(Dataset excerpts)
=== Section Start ===
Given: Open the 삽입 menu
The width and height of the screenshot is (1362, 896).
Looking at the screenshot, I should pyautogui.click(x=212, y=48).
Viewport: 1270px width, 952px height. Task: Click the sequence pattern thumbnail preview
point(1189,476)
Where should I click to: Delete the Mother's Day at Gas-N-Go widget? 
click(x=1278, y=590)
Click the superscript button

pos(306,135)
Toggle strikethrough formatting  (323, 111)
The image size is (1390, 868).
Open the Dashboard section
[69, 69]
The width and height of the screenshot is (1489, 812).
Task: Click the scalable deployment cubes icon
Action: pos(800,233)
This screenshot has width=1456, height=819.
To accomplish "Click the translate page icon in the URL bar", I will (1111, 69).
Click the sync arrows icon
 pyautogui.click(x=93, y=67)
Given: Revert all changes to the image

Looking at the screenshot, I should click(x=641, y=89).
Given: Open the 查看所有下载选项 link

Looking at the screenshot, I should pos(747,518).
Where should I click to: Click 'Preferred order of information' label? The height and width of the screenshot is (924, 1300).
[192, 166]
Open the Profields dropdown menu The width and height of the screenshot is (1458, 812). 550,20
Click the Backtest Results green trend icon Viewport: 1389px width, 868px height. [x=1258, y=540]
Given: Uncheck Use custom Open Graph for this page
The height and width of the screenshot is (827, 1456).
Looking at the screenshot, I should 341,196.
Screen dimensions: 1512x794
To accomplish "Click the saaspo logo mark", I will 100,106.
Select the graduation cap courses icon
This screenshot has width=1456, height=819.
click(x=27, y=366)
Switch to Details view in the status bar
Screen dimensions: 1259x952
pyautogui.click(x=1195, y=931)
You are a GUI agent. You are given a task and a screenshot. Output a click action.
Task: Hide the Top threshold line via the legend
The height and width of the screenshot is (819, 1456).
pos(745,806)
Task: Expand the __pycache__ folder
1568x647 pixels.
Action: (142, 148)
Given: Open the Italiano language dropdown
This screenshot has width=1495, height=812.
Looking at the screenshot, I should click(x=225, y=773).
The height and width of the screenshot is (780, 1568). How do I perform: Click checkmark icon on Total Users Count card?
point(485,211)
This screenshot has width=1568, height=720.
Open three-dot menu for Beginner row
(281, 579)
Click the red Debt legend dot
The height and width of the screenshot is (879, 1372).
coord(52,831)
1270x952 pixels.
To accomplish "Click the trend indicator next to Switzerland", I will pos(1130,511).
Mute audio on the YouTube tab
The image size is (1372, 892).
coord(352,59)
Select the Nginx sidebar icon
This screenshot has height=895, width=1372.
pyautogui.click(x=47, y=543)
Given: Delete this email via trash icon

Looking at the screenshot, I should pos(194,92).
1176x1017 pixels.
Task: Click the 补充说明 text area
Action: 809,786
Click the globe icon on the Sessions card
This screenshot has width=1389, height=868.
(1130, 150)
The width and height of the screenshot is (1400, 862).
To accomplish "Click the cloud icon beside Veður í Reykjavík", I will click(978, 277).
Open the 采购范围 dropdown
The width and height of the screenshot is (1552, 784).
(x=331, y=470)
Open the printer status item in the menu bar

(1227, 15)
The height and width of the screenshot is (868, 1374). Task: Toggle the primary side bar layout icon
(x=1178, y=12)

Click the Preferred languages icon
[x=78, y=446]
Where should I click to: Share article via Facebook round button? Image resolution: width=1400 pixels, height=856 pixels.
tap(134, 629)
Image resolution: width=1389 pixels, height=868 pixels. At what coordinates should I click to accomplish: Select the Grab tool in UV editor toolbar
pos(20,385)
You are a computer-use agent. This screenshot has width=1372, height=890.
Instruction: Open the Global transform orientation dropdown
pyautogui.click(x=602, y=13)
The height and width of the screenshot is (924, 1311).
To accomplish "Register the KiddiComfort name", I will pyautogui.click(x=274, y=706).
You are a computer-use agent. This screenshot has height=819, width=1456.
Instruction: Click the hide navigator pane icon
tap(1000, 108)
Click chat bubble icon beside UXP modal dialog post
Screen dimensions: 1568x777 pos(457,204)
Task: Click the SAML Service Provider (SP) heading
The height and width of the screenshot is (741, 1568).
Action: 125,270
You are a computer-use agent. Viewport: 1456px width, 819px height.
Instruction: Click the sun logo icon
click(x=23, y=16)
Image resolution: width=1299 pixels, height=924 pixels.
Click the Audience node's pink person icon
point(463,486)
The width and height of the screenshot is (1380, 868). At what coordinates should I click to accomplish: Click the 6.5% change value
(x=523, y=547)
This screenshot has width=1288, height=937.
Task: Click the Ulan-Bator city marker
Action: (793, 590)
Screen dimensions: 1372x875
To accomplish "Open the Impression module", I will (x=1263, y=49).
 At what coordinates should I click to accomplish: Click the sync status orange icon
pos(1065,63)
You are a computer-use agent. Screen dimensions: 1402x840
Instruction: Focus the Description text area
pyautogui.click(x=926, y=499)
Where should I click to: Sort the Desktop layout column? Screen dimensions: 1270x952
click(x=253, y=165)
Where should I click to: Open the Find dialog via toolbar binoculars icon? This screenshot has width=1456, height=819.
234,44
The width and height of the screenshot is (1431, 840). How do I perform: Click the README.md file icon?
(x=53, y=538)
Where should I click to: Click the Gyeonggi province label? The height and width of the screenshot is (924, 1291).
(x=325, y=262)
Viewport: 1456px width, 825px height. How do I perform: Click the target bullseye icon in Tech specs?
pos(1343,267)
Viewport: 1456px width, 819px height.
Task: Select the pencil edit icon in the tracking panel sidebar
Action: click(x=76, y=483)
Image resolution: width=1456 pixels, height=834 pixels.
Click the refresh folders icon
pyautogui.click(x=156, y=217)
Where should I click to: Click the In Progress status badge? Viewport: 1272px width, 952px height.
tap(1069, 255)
=== Section End ===
*What needs to be done:* The answer must be every line of the data that contains the word "trend".

*Written response:*
Click the Backtest Results green trend icon Viewport: 1389px width, 868px height. [x=1258, y=540]
To accomplish "Click the trend indicator next to Switzerland", I will pos(1130,511).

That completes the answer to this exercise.